- EXTRAIT
------------------------------

Clémence Robat et Jérémy Matusiak sont arrivés en juin dans le village. Ils vivent normalement, mais ont fait le choix de ne communiquer que via la langue des signes
L’histoire
En arrivant au rendez-vous, d’un geste machinal le visiteur appuie sur la sonnette, mais les habitants du pavillon ne peuvent pas l’entendre. Un chien aboie alors, et c’est son agitation qui signale cette présence aux propriétaires.
Clémence et Jérémy forment un jeune couple qui ne communique qu’avec la langue des signes française (LSF), autrement dit, ce qu’on appelle couramment la « langue des signes ». « C’est un choix, affirme Clémence, car, pour moi c’est ma première langue, et le français ma seconde. »
La jeune femme était auparavant intégrée dans un établissement scolaire où elle utilisait, à l’aide d’une codeuse, le langage parlé complété (LPC), un système centré sur la lecture des mouvements des lèvres du locuteur. « C’était très fatigant, maintenant j’ai tout oublié du LPC », confie Clémence.
La jeune femme a aussi appris à utiliser la voix, mais elle articule mal du fait de son audition, donc il lui est compliqué de se faire comprendre. En outre, elle ne maîtrise pas la force du son qu’elle émet : « Un jour, ma mère, dans un magasin s’était éloignée, j’ai voulu l’appeler et j’ai hurlé, c’était gênant ».
Ses parents ont voulu tenter un implant cochléaire, un petit appareil chargé d’amplifier le signal sonore reçu par l’oreille. Mais Clémence n’entendait que des bruits désagréables. « C’est vraiment avec la langue des signes que je me suis épanouie », explique-t-elle.
Une vie bien organisée
La jeune femme de 27 ans a suivi des études de prothésiste dentaire, mais a préféré devenir enseignante en LSF dans une association. Jérémy, son compagnon, a 29 ans, est lui aussi adepte de ce mode de communication : « Nous sommes sourds, c’est comme cela. Dans nos familles, tout le monde est entendant, mais ils connaissent aussi la langue des signes. »
Jérémy a été scolarisé au Crop, le Centre ressource de l’ouïe et de la parole, un institut spécialisé dans l’accueil des jeunes sourds, puis a suivi une formation de menuisier. Le syndrome d’Usher, dont il est atteint, lui provoque des troubles visuels importants qui compliquent encore davantage sa recherche de travail. « Je m’occupe de la maison, la cuisine, le ménage, le jardin et je fais du sport » confie-t-il.
Tous les deux ont également fréquenté l’Institut national des jeunes sourds à Paris, mais c’est chez des amis communs qu’ils se sont connus. Ils ont quelques relations avec leurs voisins, mais beaucoup de leurs amis sont sourds. « C’est plus simple d’être avec des personnes qui signent », c’est-à-dire des interlocuteurs qui utilisent le langage des signes, reconnaît Jérémy.
Leurs deux chiens, Bobby, qui est sourd lui aussi, et Igloo, se sont adaptés. Démonstration à l’appui. Clémence leur ordonne de s’asseoir en signant. Et ceux-ci obtempèrent instantanément.
Un accueil aléatoire
Dans la vie de tous les jours, c’est le manque d’interprètes dans les services publics qui leur pose le plus de problèmes, notamment à l’hôpital « Les rendez-vous médicaux sont très lourds pour nous », confie le couple.
Ils ont une subvention mensuelle par l’intermédiaire de la Maison départementale des personnes handicapées pour pouvoir faire appel à des interprètes.
Mais celle-ci se révèle insuffisante, car cette prestation coûte 60 € par heure.
« Par contre, à la mairie du village, on est très bien reçus. Les secrétaires font beaucoup d’efforts pour communiquer avec nous », assure Jérémy. Loin de se lamenter, les deux jeunes gens organisent leur vie avec leur handicap commun.
Leur prochain équipement sera un avertisseur lumineux de quatre couleurs relié à la sonnette, au téléphone, au détecteur d’incendie et au babyphone. De quoi leur permettre de se sentir rassurés.
Aujourd’hui, Clémence est enceinte. Donc, comme tous les futurs parents, le jeune couple se prépare pour accueillir le futur bébé.

------------------------------

- DONNÉES
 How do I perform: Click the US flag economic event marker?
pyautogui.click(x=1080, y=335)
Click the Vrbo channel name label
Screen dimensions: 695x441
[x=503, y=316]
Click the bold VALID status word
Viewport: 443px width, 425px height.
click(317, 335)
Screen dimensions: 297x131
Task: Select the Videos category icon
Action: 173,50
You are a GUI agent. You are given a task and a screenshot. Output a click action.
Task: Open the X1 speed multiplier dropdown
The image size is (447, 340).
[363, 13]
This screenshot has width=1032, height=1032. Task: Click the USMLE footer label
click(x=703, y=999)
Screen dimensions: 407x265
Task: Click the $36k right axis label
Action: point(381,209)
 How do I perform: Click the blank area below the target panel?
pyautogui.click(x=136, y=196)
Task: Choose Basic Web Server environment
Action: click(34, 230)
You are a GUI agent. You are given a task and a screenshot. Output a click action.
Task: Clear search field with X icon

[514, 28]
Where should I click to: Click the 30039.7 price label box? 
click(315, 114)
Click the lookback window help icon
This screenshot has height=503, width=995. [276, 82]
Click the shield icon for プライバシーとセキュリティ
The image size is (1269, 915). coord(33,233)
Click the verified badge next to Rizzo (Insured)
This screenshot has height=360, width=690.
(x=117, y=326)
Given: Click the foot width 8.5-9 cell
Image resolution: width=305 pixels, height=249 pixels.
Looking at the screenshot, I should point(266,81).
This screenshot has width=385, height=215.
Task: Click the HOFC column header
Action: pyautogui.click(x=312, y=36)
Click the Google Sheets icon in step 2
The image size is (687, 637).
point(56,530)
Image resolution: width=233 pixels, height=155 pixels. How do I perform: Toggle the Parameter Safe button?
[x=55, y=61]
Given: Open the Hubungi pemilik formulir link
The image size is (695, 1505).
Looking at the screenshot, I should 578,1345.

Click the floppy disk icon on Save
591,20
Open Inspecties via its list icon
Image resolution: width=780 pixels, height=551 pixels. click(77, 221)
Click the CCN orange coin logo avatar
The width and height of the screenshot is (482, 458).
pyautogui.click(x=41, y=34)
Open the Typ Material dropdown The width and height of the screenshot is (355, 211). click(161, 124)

------------------------------

- CONSIGNE
Recopiez, s'il vous plaît, l'article sur Clémence et Jérémy en commençant à « Tous les deux » et en terminant à « signes, reconnaît Jérémy. », et remplacez « voisins » par « riverains ».

- RÉSULTAT
Tous les deux ont également fréquenté l’Institut national des jeunes sourds à Paris, mais c’est chez des amis communs qu’ils se sont connus. Ils ont quelques relations avec leurs riverains, mais beaucoup de leurs amis sont sourds. « C’est plus simple d’être avec des personnes qui signent », c’est-à-dire des interlocuteurs qui utilisent le langage des signes, reconnaît Jérémy.